┌─ Source document

Answer
$$\frac{{120}}{{169}}$$
Work Step by Step
$$\eqalign{
& \sin \left( {2{{\tan }^{ - 1}}\frac{{12}}{5}} \right) \cr
& {\text{Let }}\theta = {\tan ^{ - 1}}\frac{{12}}{5}{\text{, thus}} \cr
& \tan \theta = \frac{{12}}{5} \cr
& {\text{Recall that }}\tan \theta = \frac{{{\text{opposite side}}}}{{{\text{adjacent side}}}} \cr
& {\text{opposite side }} = 12 \cr
& {\text{adjacent side}} = 5 \cr
& {\text{hypotenuse}} = 13 \cr
& \cr
& {\text{We have that }}\sin \left( {2{{\tan }^{ - 1}}\frac{{12}}{5}} \right) = \sin \left( {2\theta } \right) \cr
& {\text{Use the identity }}\sin 2\theta = 2\sin \theta \cos \theta \cr
& \sin \left( {2{{\tan }^{ - 1}}\frac{{12}}{5}} \right) = 2\sin \theta \cos \theta \cr
& \sin \left( {2{{\tan }^{ - 1}}\frac{{12}}{5}} \right) = 2\left( {\frac{{{\text{opposite side}}}}{{{\text{hypotenuse}}}}} \right)\left( {\frac{{{\text{adjacent side}}}}{{{\text{hypotenuse}}}}} \right) \cr
& \sin \left( {2{{\tan }^{ - 1}}\frac{{12}}{5}} \right) = 2\left( {\frac{{{\text{12}}}}{{{\text{13}}}}} \right)\left( {\frac{{\text{5}}}{{{\text{13}}}}} \right) \cr
& \sin \left( {2{{\tan }^{ - 1}}\frac{{12}}{5}} \right) = \frac{{120}}{{169}} \cr} $$

└─
┌─ Given data

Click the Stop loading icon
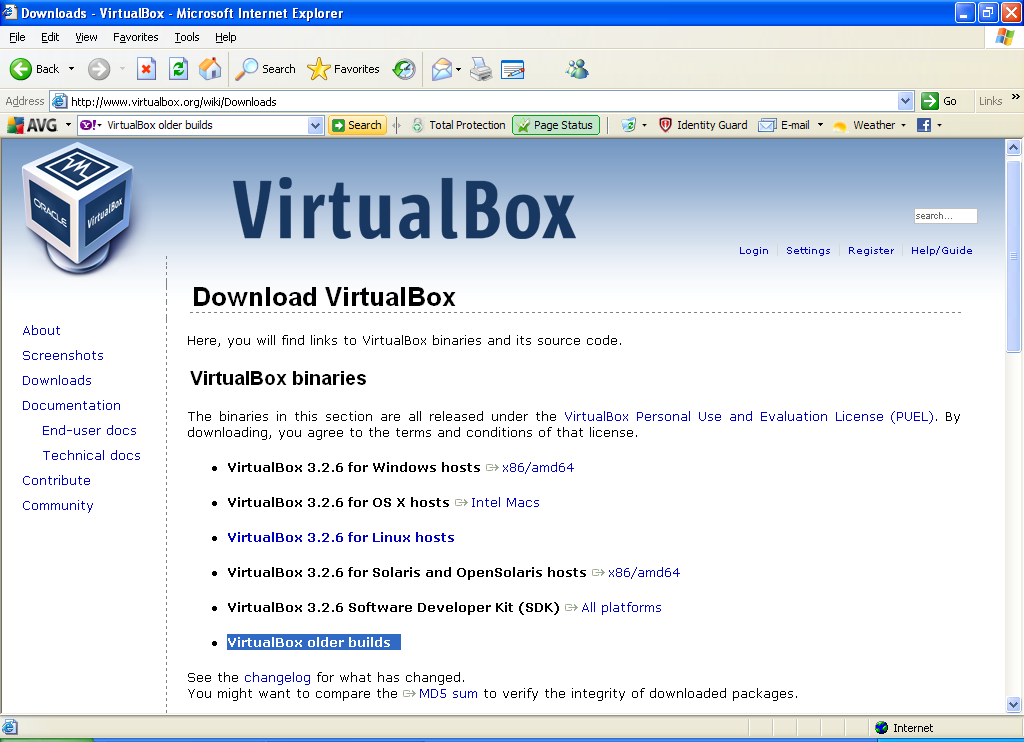This screenshot has width=1024, height=742. tap(146, 69)
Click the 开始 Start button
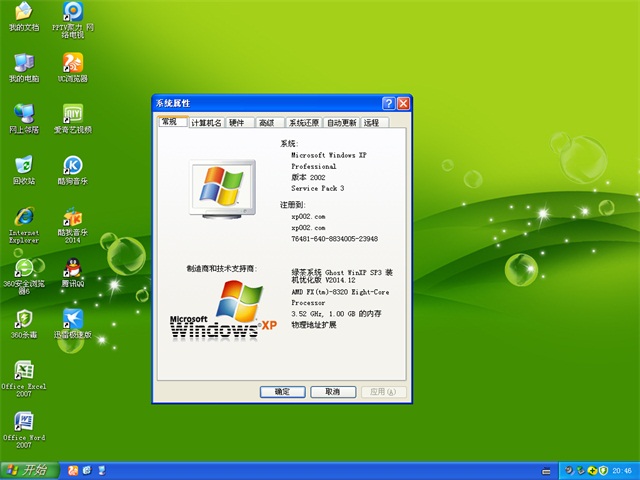This screenshot has width=640, height=480. tap(28, 470)
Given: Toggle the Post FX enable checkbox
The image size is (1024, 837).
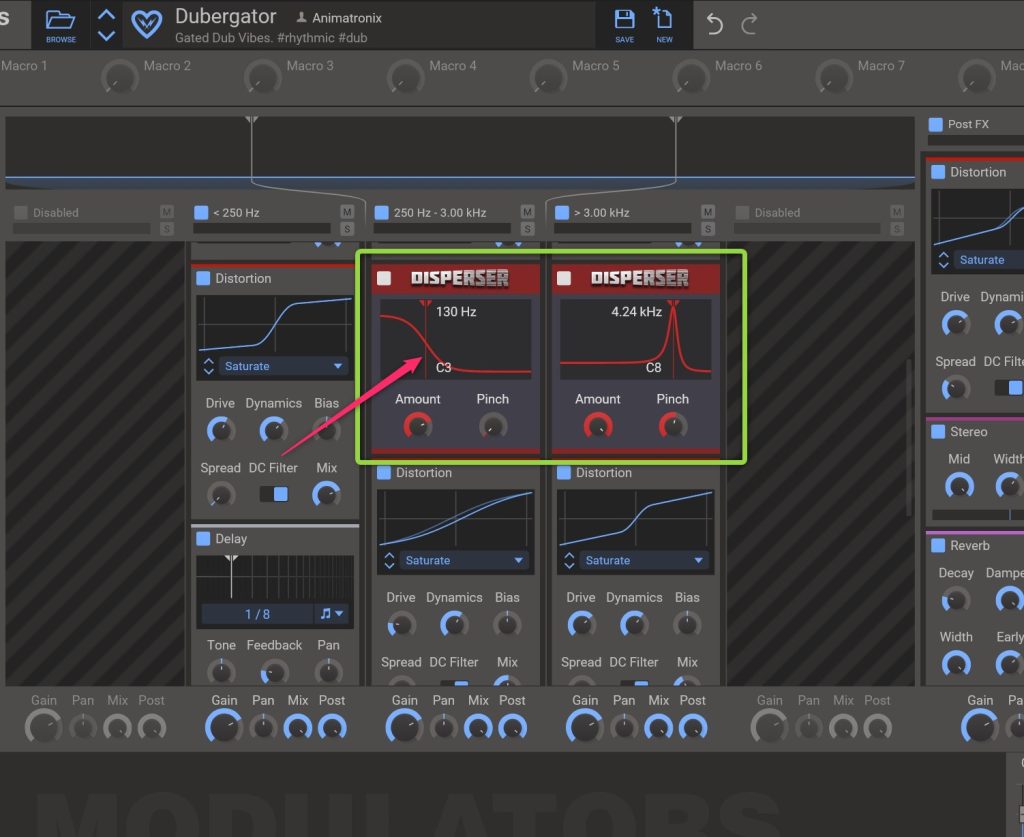Looking at the screenshot, I should (x=935, y=124).
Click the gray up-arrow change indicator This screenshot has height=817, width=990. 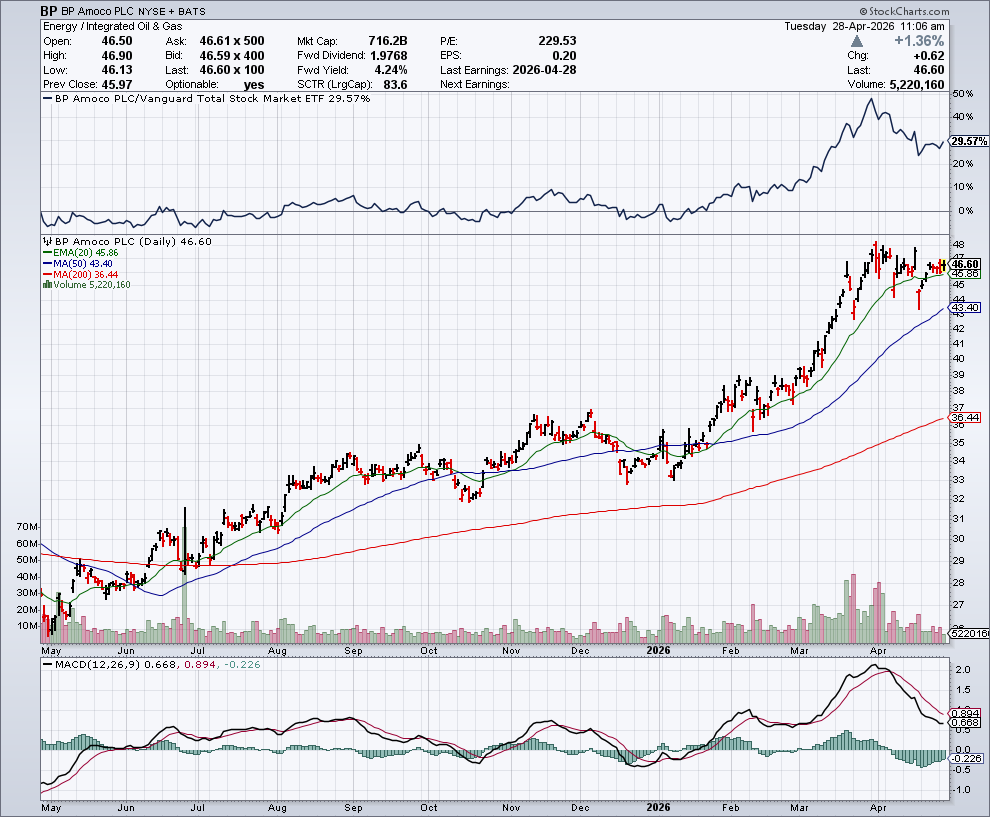(x=858, y=42)
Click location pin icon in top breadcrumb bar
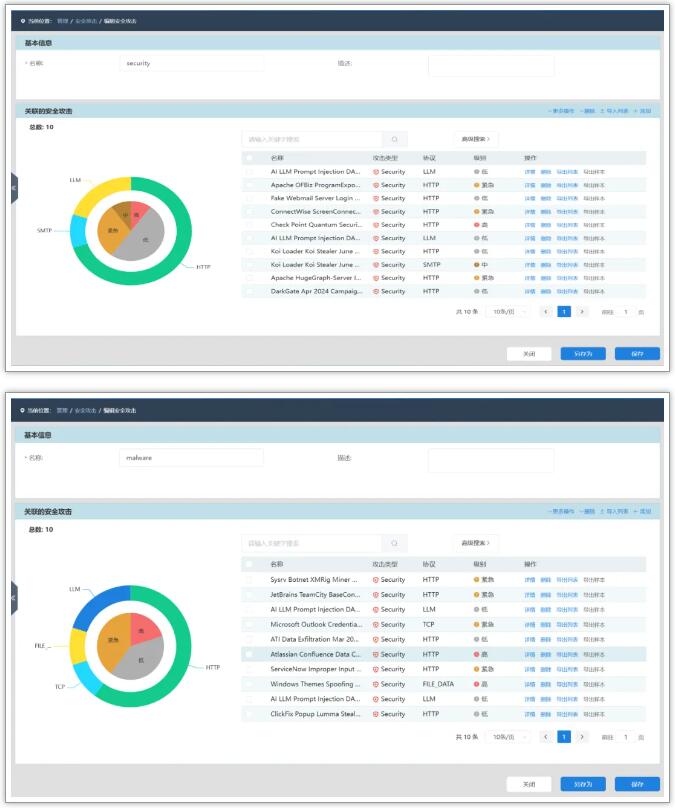675x808 pixels. [23, 20]
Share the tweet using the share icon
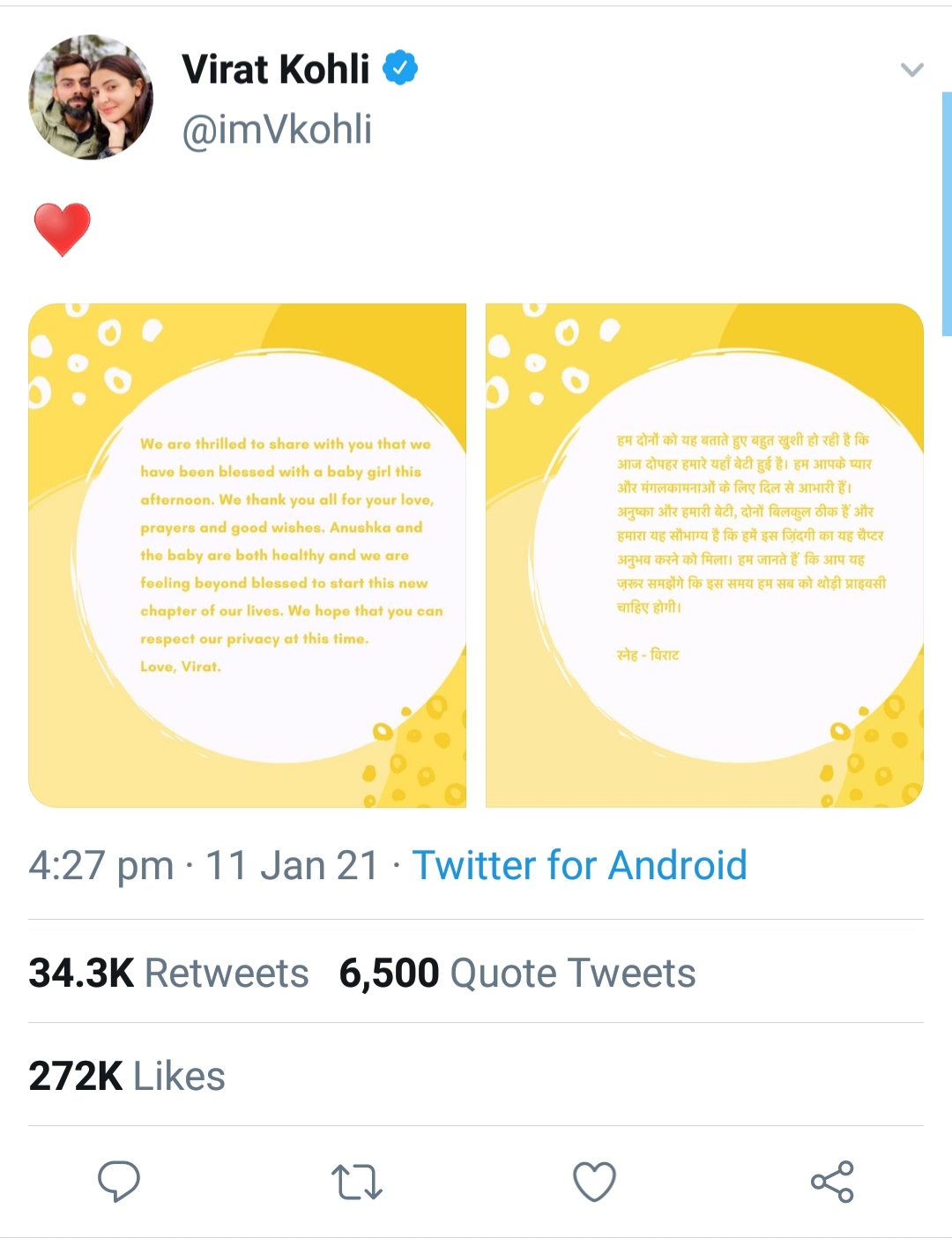This screenshot has height=1246, width=952. pos(832,1182)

└─

**To-do list**
1. In the worked trig problem, what length is given for the hypotenuse?
2. Rewrite the rows from the line containing "Click location pin icon in top breadcrumb bar" down to the end of the rows, swapping "icon" for "symbol" and keeping everything else the same. Leave the pictures out.

**Answers given**
1. 13

2.
Click location pin symbol in top breadcrumb bar
675x808 pixels. [23, 20]
Share the tweet using the share symbol
This screenshot has height=1246, width=952. pos(832,1182)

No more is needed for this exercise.